First, I would like to thank those people who have made financial contributions and those who have given of their time to support the undergraduate research program. I recognize that the university makes an investment by offering these scholarships; it is a well-made investment.
I have spent the past semester working in a research laboratory with Dr. Robert Seegmiller of the department of Zoology and with James Pace, a graduate student. I have been involved with Dr. Seegmiller’s research in teratology, particularly the study of genetic mutations resulting in dwarfism. These mutations are possibly linked to arthritis. This letter reports on my experience. My report includes a review of the objectives that I stated in my proposal submitted last fall, a summary of what I was able to accomplish, and a statement on what I feel the benefits of the project have been for the laboratory and for myself.
I here briefly review the nature of the study I have been doing. I have helped in the curation of two different colonies of laboratory mice. Each colony has a mutant gene which shows a propensity for dwarfism. (The conditions are called chondrodysplasia, abbreviated cho, and Disproportionate Micromelia, abbreviated Dmm.) We have studied these mutations during the semester.
As I outlined in my proposal, I had the following objectives for my work with Dr. Seegmiller.
1. Complete genotyping of the cho colony, and explore alternate methods of this genotyping for future use.
2. Mate a heterozygote from each colony of mice to produce offspring that are heterozygous at both alleles.
During the four months of the semester, we have been able to accomplish several things. Some of the objectives mentioned above were completed, others were not.

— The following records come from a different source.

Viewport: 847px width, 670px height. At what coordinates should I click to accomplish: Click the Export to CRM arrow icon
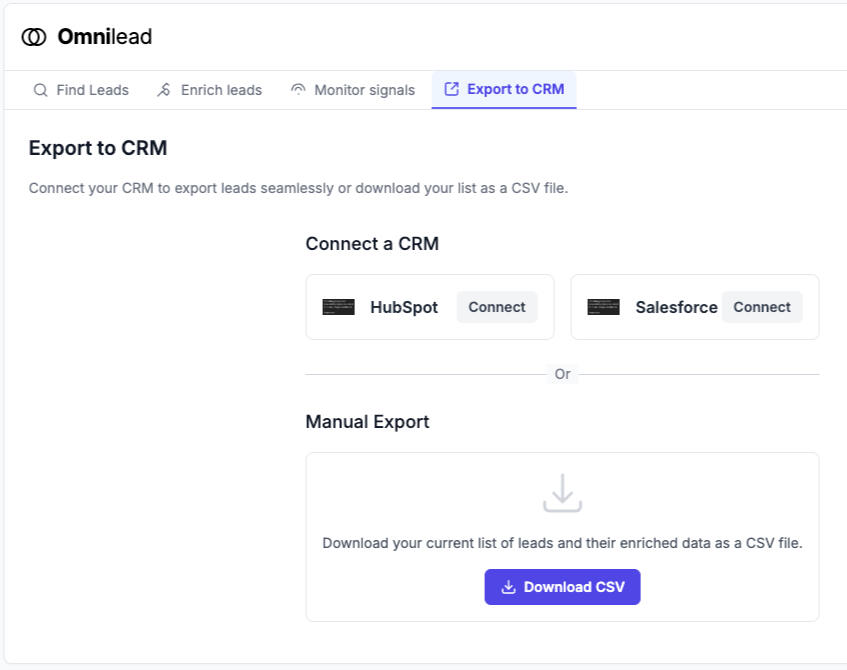451,89
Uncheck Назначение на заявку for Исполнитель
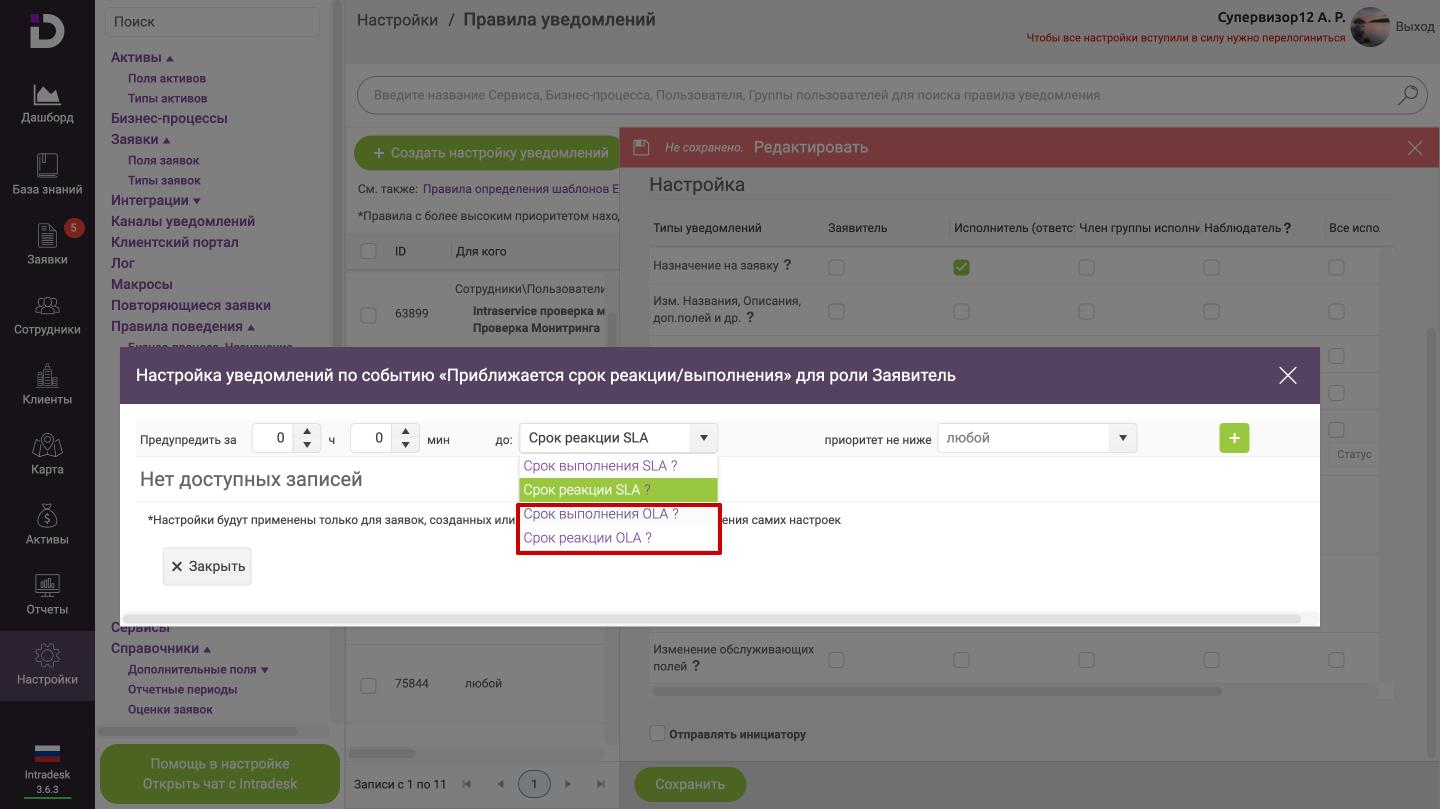1440x809 pixels. pyautogui.click(x=961, y=267)
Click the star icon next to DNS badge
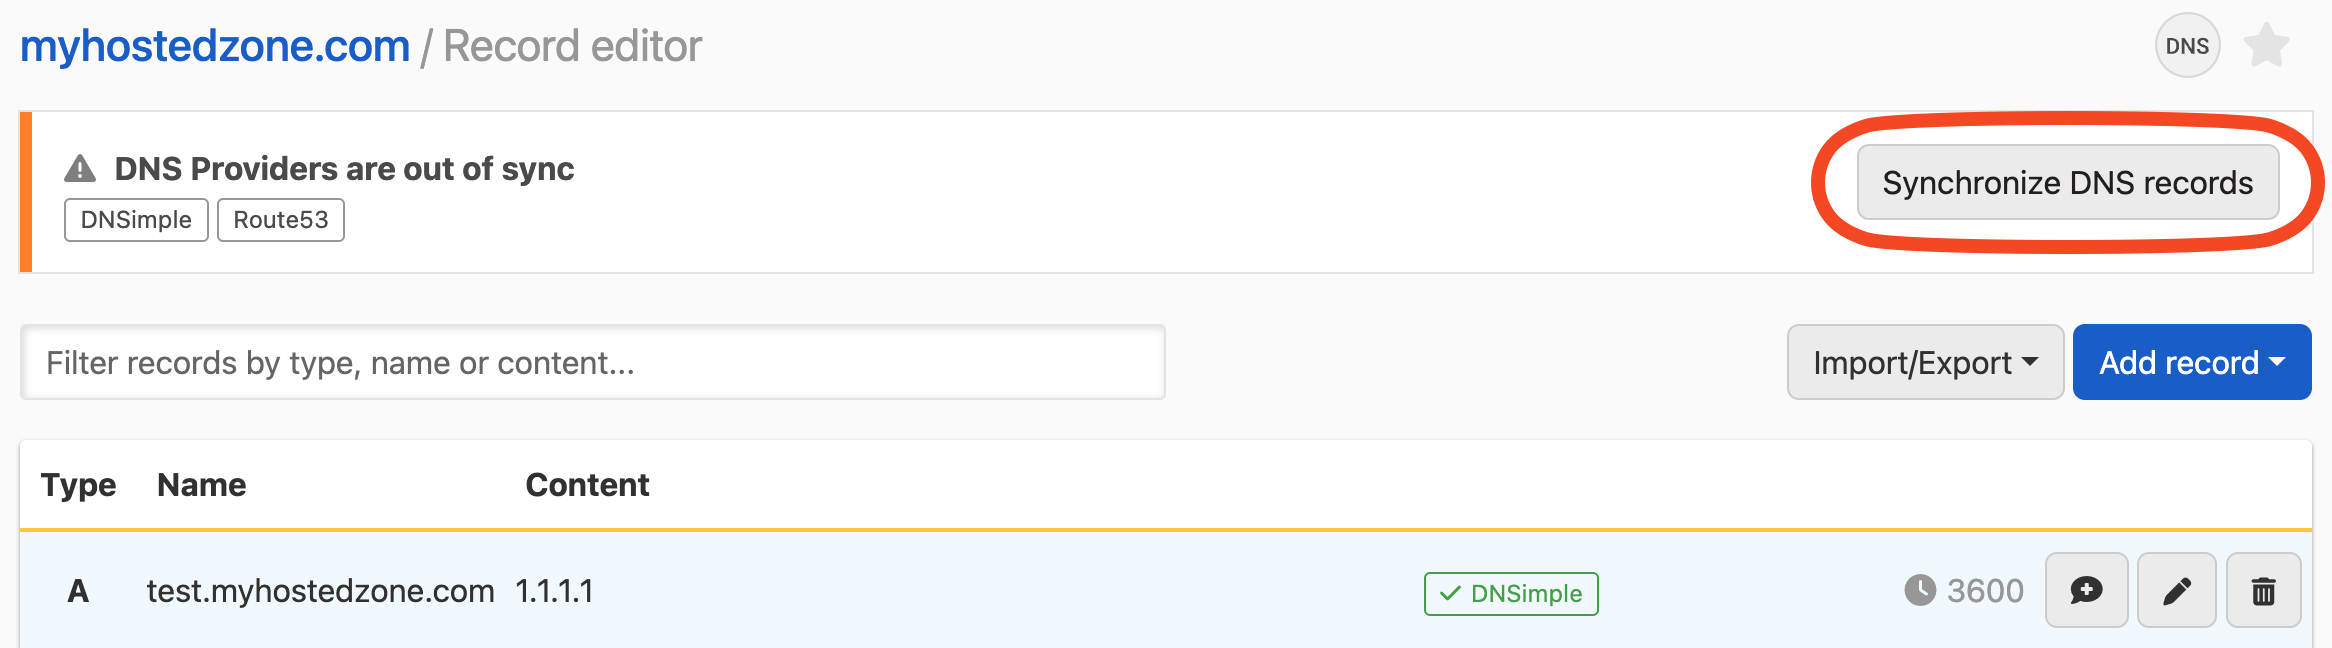Screen dimensions: 2332x648 click(2268, 43)

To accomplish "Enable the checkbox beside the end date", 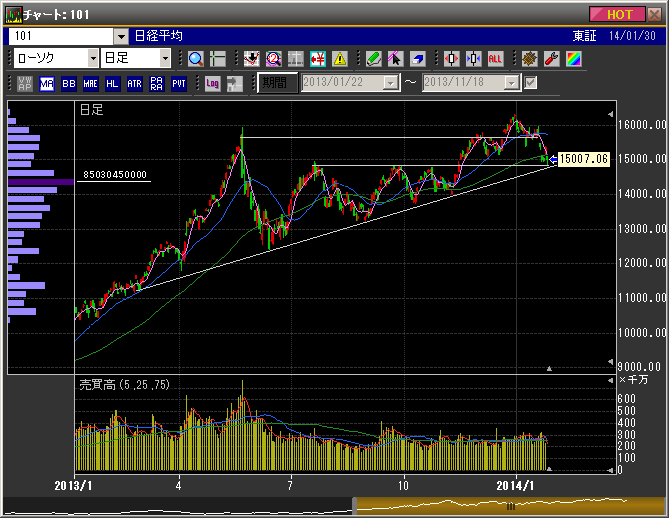I will tap(531, 83).

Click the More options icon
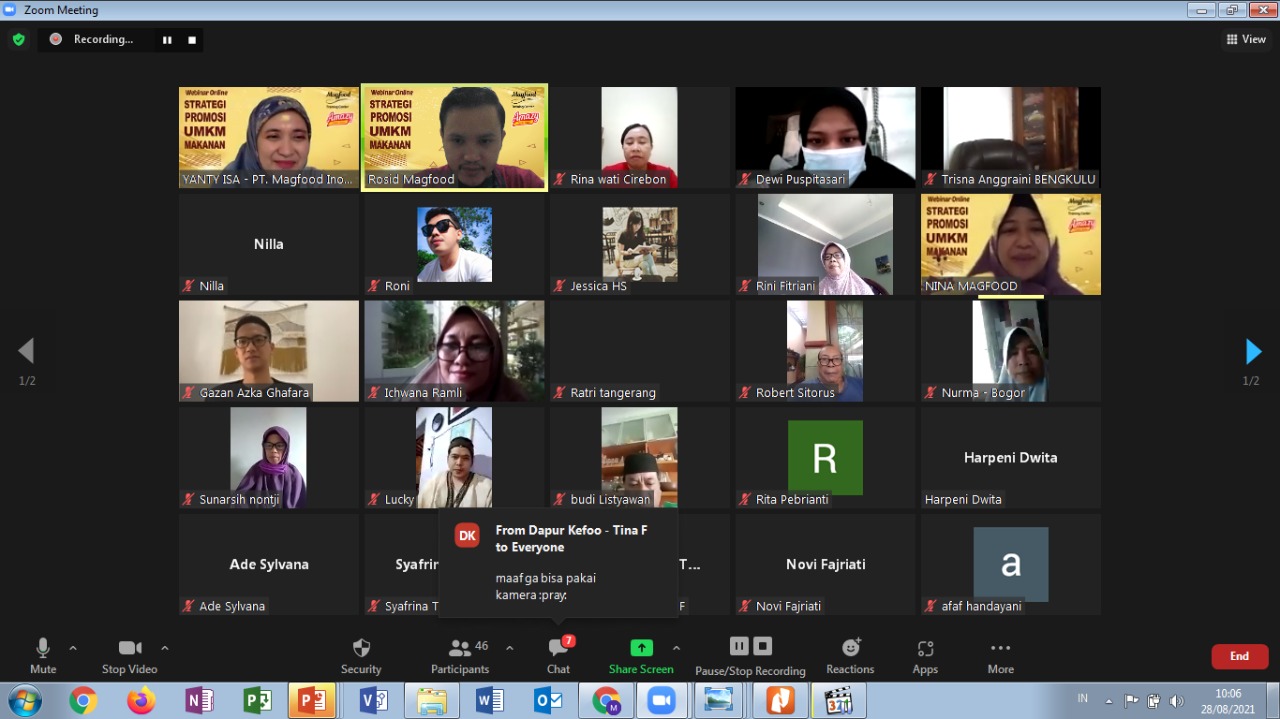[x=1000, y=648]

The work I have done over the semester has included genotyping assays as well as animal curation. We have used two assays to map the gene sequence of the animals. The first is the Polymerase Chain Reaction, in which a strand of DNA is copied multiple times so that its base pair sequence can be determined. The second is electrophoresis, an assay which makes use of an electric current to differentiate between different molecules (in our case, between mutated and normal DNA). You will find enclosed a copy of the genotyping protocol which I have written up. My curation work has involved tagging and segregating mice. I have also taken tissue samples from which we have isolated DNA.
To meet the first objective, we spent a large amount of time working through the genotyping of the cho colony. This has been the major project I have been involved with. I have worked in conjunction with James Pace. The cho colony was overpopulated, and none of the animals had confirmed genetic makeup. We spent three months attempting to successfully genotype the colony. We had difficulties with the gel electrophoresis assay which shows whether or not a selected portion of DNA is mutated. The results of our experiments were not conclusive enough to confirm genotype. We suspect that the problem was due to the materials we used to make up the solutions for electrophoresis (the DNA primers to be specific). After multiple runs without success, we had the procedure performed by a colleague of Dr. Seegmiller. This person was able to conclusively identify the heterozygous animals in the colony.

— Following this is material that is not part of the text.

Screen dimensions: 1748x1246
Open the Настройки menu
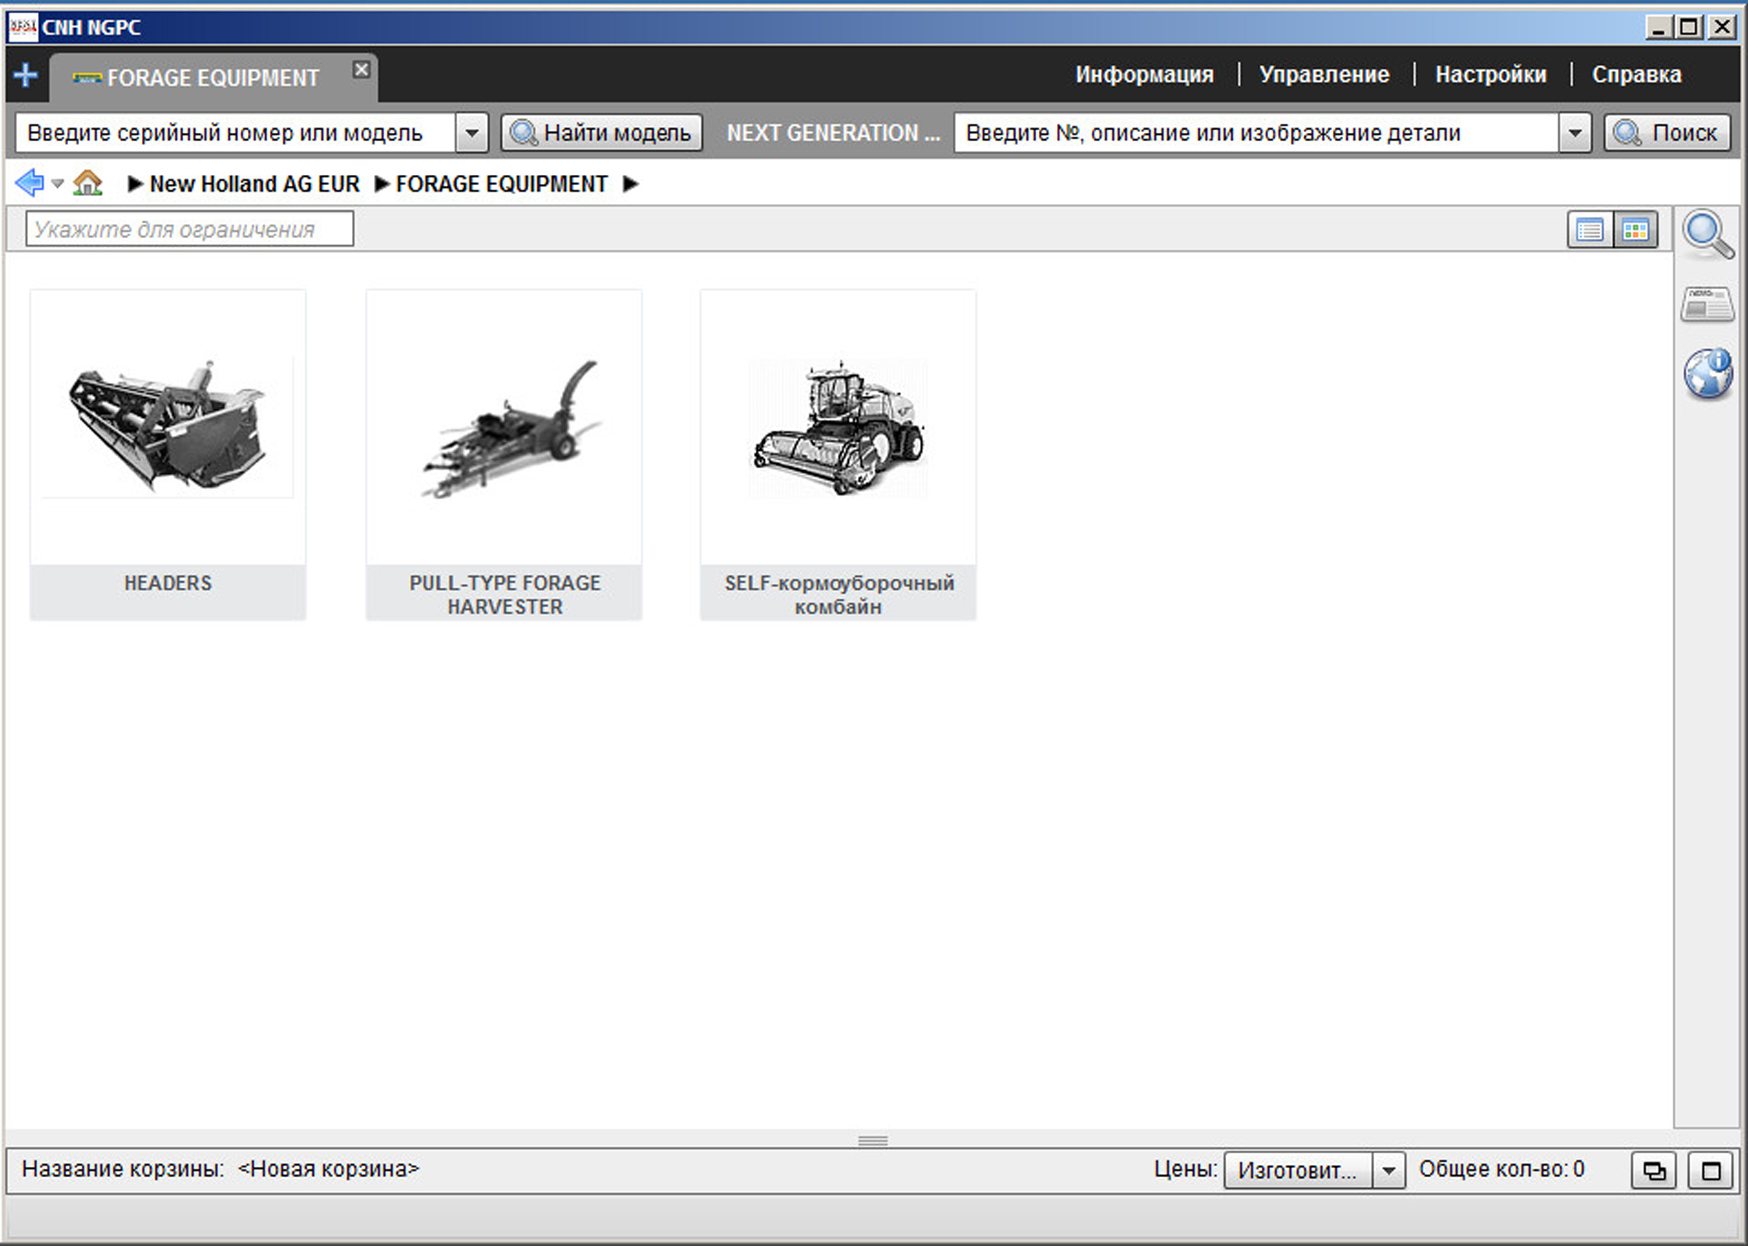click(x=1490, y=75)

Once we obtained this information, we were able to reduce the size of this colony and begin breeding between heterozygous animals. Although we were not able to genotype this colony, with help from this colleague we obtained the genotypes, and were able to isolate all the animals which carry the gene under study. The colony is now organized and in a position to be further studied. Thus, I have been able to help in the genotyping and cleaning up of this colony of laboratory animals, and further study is possible because of this work.
We have just begun the same process for the Dmm colony. Because of the amount of time involved in getting the other colony up and running, the second objective (that of studying offspring of a parent from each colony) was not accomplished.
In summary, then, only one of the two objectives was met. Because of the unforeseen challenges in accomplishing the first goal, there has not been time to accomplish the second. Nonetheless, the work that has been done is substantial and contributes to accomplishing the bigger goal. This is to continue the studies of these two genetic mutations linked to dwarfism, and hypothetically arthritis.
I feel that I was able to help the laboratory by reducing the cho colony to a workable size and by beginning breeding between animals in the colony of known genotype. The lab’s curation costs will be lower, and more importantly further studies can be done because the genotypes of the animals are known.
I have benefitted a great deal from the research experience this semester. I have learned new techniques and gained information that will be useful in other research pursuits. This is inclusive of both the techniques I have helped with, PCR and electrophoresis, as well as the aspects of animal curation I have learned. Dr. Seegmiller and James have helped me to better understand the role of research in science.
In conclusion, I have been able to accomplish one of two objectives chosen at the beginning of the project, and more importantly, I have benefitted from the educational experience. I feel the lab has also benefitted from the work I have done. This has been possible because of the funds received as a scholarship from your office, and I thus thank you for the reward.